Methodology
How predictions are generated and validated
Overview
SgTxGNN uses a dual-method approach combining Knowledge Graph (KG) predictions and Deep Learning (DL) predictions to identify drug repurposing candidates. Predictions validated by both methods (KG+DL) have higher confidence.
Prediction Pipeline
Step 1: Knowledge Graph Prediction (KG)
The Knowledge Graph method uses TxGNN’s biomedical knowledge graph containing:
- 17,080 biomedical entities (drugs, diseases, genes, proteins)
- 80,127 drug-disease relationships
- Biological pathway connections
KG predictions identify drugs that share biological pathways or targets with diseases.

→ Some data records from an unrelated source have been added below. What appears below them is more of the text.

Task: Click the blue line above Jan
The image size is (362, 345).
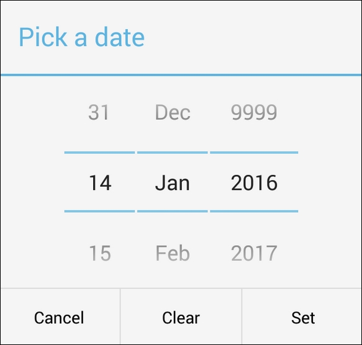Action: pos(173,153)
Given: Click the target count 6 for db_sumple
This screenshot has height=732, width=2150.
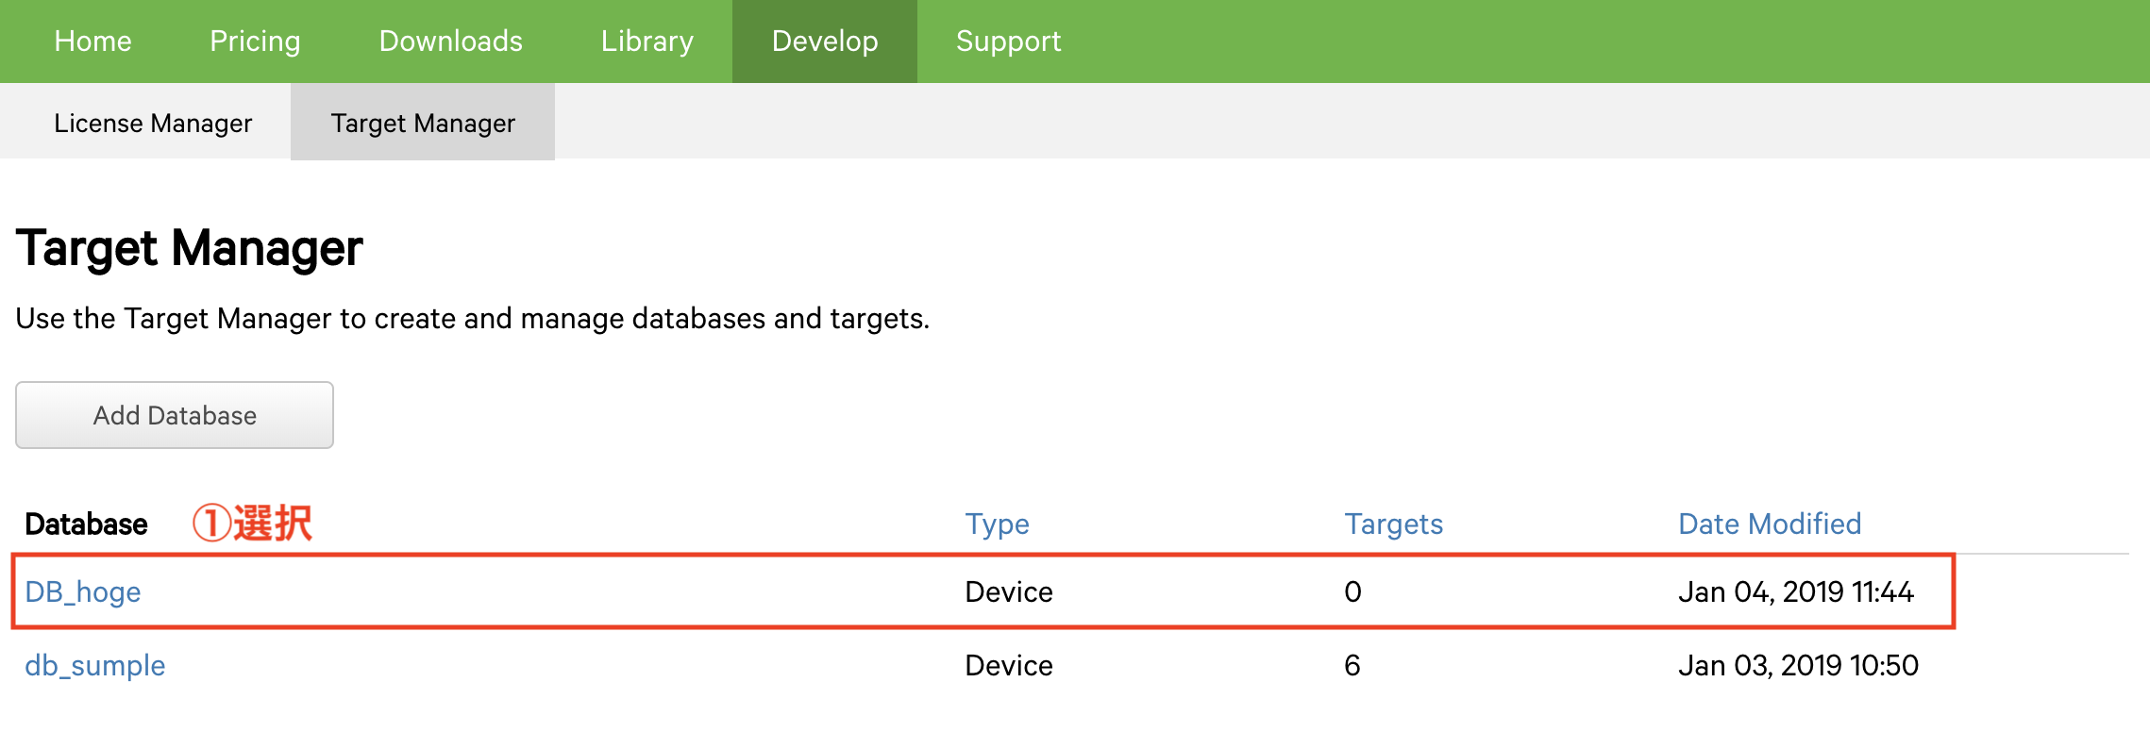Looking at the screenshot, I should point(1352,665).
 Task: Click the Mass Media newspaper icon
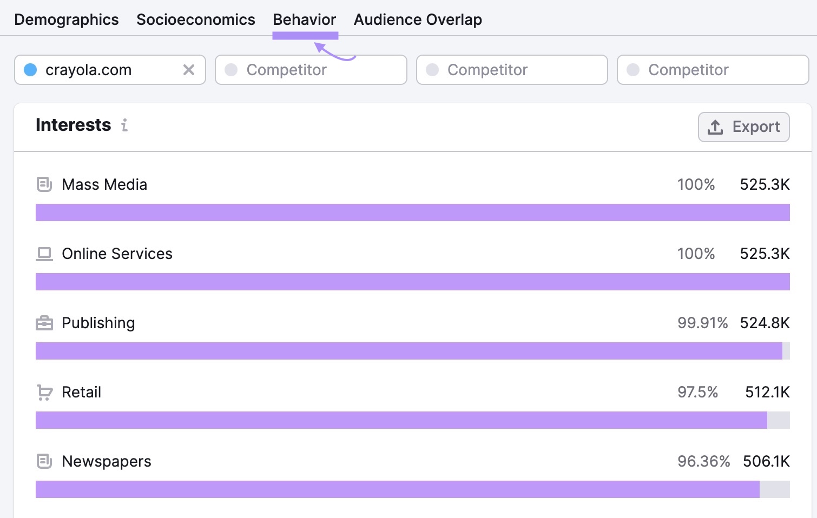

Step 2: Deep Learning Prediction (DL)
The Deep Learning method uses TxGNN’s graph neural network model:
- Trained on known drug-disease relationships
- Learns complex patterns in the knowledge graph
- Outputs confidence scores (0.0-1.0) for each drug-disease pair
Step 3: Dual Validation (KG+DL)
Predictions that appear in both KG and DL results are marked as “KG+DL” with higher confidence:
- 1,217 dual-validated predictions in SgTxGNN
- These predictions have convergent evidence from two independent methods
Evidence Classification
L1-L5 Evidence Levels
| Level | Definition | Criteria |
|---|---|---|
| L1 | Multiple Phase 3 RCTs | ≥2 completed Phase 3 trials with positive results |
| L2 | Single RCT or Phase 2 | 1 RCT or ≥2 Phase 2 trials |
| L3 | Observational Studies | Cohort or case-control studies |
| L4 | Preclinical/Mechanistic | In vitro, animal studies, or mechanistic evidence |
| L5 | Prediction Only | AI prediction without clinical evidence |
Evidence Sources
Evidence is collected from:
- ClinicalTrials.gov - Clinical trial registry
- PubMed - Biomedical literature
- DrugBank - Drug mechanism and interaction data
- Singapore HSA - Local registration status
Prediction Quality
Confidence Scores
DL predictions include confidence scores:
- >0.99: Very high confidence
- 0.95-0.99: High confidence
- 0.90-0.95: Moderate confidence
- 0.50-0.90: Lower confidence (still above threshold)
Filtering Criteria
All predictions meet these minimum criteria:
- DL score ≥ 0.50 (above random chance)
- Drug is registered with Singapore HSA
- Drug has valid DrugBank mapping
Data Processing
Singapore HSA Data
- Drug registration data from data.gov.sg
- 5,485 registered products processed
- Active ingredients mapped to DrugBank IDs
- 745 unique drugs with successful mapping
TxGNN Integration
- DrugBank IDs matched to TxGNN knowledge graph
- Predictions generated for all mapped drugs
- Results filtered by confidence threshold
- Final dataset: 31,543 predictions
Limitations
Model Limitations
- TxGNN trained on historical data (may miss recent discoveries)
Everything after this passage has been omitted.